L’impressione dominante è che sia in corso una rivoluzione, che riguarda al tempo stesso i dispositivi tecnologici, gli ambienti di vita e le possibilità dell’apprendimento. Restano tuttavia controversi gli esiti probabili di tale rivoluzione e la natura delle discontinuità col passato. Questo libro propone un inquadramento storico-filosofico del problema, concentrandosi in particolare sul periodo che va dal XVI al XVIII secolo e su tre sfide che risultarono tanto urgenti ed importanti allora, quanto appaiono rilevanti oggi: visualizzazione, organizzazione e condivisione dell’informazione.
L’auspicio è che la prospettiva storico-filosofica qui delineata possa aiutare a individuare le trame sottili e durature sottese alla rivoluzione in corso, offrendo un contributo alla storia della filosofia dell’informazione (o quantomeno alla sua preistoria, se si preferisce sottolineare in modo più marcato la discontinui­tà del presente col passato).

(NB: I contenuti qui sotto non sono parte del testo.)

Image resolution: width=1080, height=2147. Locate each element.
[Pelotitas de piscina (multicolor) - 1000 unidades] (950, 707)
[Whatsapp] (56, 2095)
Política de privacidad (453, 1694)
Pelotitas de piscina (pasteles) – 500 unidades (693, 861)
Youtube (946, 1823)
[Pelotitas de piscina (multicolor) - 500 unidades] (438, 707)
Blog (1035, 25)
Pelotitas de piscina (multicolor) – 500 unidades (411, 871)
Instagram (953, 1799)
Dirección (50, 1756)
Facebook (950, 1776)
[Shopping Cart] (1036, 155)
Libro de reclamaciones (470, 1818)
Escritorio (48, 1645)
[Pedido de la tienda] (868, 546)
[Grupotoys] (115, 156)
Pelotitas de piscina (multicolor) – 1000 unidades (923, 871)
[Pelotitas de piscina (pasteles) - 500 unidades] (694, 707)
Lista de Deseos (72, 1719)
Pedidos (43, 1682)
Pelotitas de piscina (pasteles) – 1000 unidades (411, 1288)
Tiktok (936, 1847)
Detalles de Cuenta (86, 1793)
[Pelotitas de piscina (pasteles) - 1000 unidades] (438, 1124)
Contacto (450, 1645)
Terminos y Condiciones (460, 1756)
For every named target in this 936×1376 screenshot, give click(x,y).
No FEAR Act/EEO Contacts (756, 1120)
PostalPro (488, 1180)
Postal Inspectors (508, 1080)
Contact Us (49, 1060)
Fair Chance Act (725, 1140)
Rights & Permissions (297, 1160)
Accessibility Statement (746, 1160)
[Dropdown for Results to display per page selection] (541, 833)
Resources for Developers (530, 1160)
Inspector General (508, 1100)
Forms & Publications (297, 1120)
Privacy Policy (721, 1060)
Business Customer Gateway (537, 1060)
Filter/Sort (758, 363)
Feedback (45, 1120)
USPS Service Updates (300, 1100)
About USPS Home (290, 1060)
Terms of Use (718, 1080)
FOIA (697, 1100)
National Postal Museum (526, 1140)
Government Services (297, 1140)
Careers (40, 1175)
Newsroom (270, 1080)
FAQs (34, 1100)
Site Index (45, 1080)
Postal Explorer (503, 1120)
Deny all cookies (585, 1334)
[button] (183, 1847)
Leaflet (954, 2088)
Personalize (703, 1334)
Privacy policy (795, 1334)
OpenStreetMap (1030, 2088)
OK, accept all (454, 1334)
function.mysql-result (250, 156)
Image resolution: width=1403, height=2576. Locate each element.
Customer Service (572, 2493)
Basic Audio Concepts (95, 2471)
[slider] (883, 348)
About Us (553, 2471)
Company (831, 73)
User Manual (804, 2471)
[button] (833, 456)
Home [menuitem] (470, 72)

Luca Mori ha conseguito il Dottorato di ricerca in Discipline filosofiche presso il Dipartimento di Civiltà e Forme del Sapere dell’Università di Pisa. Collabora come formatore con diverse organizzazioni, tra cui:  Fondazione Collegio San Carlo (Modena); tsm-Step, Scuola per il governo del territorio e del paesaggio (Trento); Sou, Scuola di architettura per bambini (Favara) e Muse, Museo delle Scienze di Trento. Tra le pubblicazioni recenti: Utopie di bambini. Il mondo rifatto dall’infanzia (2017); Chance. Max Weber e la filosofia politica (2016).